Confirmed Judges, Confirmed Fears” is a blog series documenting the harmful impact of President Trump’s judges on Americans’ rights and liberties. Cases in the series can be found by issue and by judge at this link.


On the same day that the Supreme Court voted, likely with the votes of Trump justices, to hear a Mississippi case that threatens to overturn Roe v Wade, Trump justices Brett Kavanaugh, Neil Gorsuch, and Amy Coney Barrett cast deciding votes to overturn an important criminal justice precedent that could harm countless wrongfully convicted individuals. The 6-3 May 2021 decision was in Edwards v Vannoy.

The Supreme Court ruled last year in Ramos v. Louisiana that it violates the Constitution to convict someone of a serious crime without a unanimous jury verdict against the individual. Thedrick Edwards, a Black man, was convicted of armed robbery and other crimes by a 10-2 jury vote, and his conviction should therefore be unconstitutional. Edwards was sentenced to life imprisonment without parole. Because his conviction occurred in 2007 and his direct appeal was rejected some eight years before Ramos was decided, however, the question before the Supreme Court was whether Edwards could obtain federal collateral review of his conviction and have it invalidated under the Ramos decision.

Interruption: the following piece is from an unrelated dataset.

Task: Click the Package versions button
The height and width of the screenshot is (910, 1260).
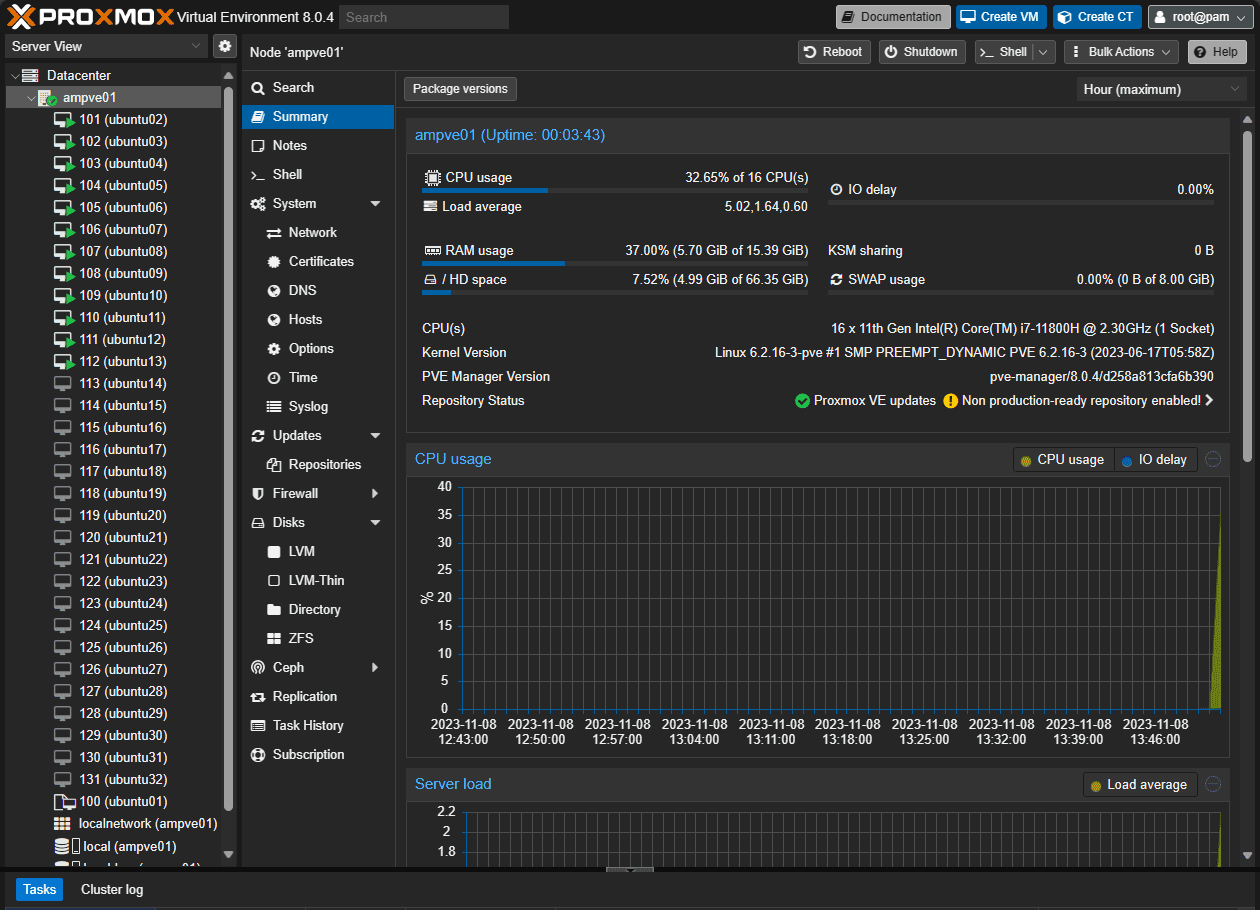Action: click(x=460, y=89)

In a 6-3 decision written by Trump Justice Kavanaugh, in which Trump justices Gorsuch and Barrett also provided deciding votes, the Court majority said no. Kavanaugh explained that the unanimous jury requirement was a “procedural rule” relating to how a person is prosecuted and convicted, not a “substantive rule” concerning what conduct can “constitutionally be criminalized.” According to a Supreme Court decision more than 30 years ago in the Teague case, Kavanaugh noted, such a “procedural” decision will not be applied “retroactively” to cases where the direct appeal has been completed, like Edwards’ case, unless the new “procedural rule” is a very significant or “watershed” rule of criminal procedure. Without specifically attempting to determine whether the unanimous jury requirement was such a “watershed” rule, however, Kavanaugh noted that the “watershed” exception had never been used by the Court and therefore effectively overruled Teague. Specifically, Kavanaugh held that the “watershed exception is moribund,” and that from now on, “[n]ew procedural rules do not apply retroactively” to cases like Edwards’ that are on “federal collateral review.”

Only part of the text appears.